QUOTED PASSAGE:
···

Re: raid10 centos5 vs. centos6 300% worse random write performance

[Date Prev][Date Next][Thread Prev][Thread Next][Date Index][Thread Index]

 



Seekmark is very simple. It opens a block device with O_RDWR and
O_SYNC, divides the disk into block_size chunks, spawns a bunch of
threads, and each one chooses a random block, seeks there, writes,
then chooses another, seeks there, writes, etc.  There shouldn't be
any write barrier issue, since there's no filesystem involved. You can
also point it at a file on a filesystem and it will do the same with
that file, the O_SYNC *should* flush on every write.

There could be IO scheduler differences between the kernels.

On Sat, Jul 27, 2013 at 2:22 PM, Wes <wt75@xxxxxxxxx> wrote:
> Mikael Abrahamsson <swmike <at> swm.pp.se> writes:
>
>> Does seekmark use barriers to assure that data has actually been written?
>> In that case it could be that 2.6.18 has different behaviour from 2.6.32
>> when it comes to barriers and that explains the speed difference.
>>
>
>
>
> Mikael, looks like you were right.
>
> Aside from seekmark I was also testing with random dd to not relay on single
> measurment tool.
>
> I run found out it is not only related to raid but to block devices in
> general. I run 'hdparm -W0 /dev/sda' on cetos5 and got the same poor
> behavior of centos6.

···

DATA EXCERPT:

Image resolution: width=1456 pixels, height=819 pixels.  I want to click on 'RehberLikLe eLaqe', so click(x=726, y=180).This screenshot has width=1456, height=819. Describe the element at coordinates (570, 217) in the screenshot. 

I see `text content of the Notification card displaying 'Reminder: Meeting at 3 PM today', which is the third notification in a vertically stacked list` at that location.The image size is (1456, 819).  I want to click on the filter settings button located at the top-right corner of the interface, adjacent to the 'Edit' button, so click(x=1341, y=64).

···

Answer these about the mailing-list reply on raid10 write performance:
1. With which two flags does Seekmark open a block device?
2. Which two kernel versions does Mikael Abrahamsson suggest may behave differently with barriers?
3. What command did Wes run that reproduced the poor behavior?
The material after the mailing-list reply stands apart from it and has no connection to its subject.

ANSWER TO THE PROBLEM:
1. O_RDWR and O_SYNC.
2. 2.6.18 and 2.6.32.
3. 'hdparm -W0 /dev/sda'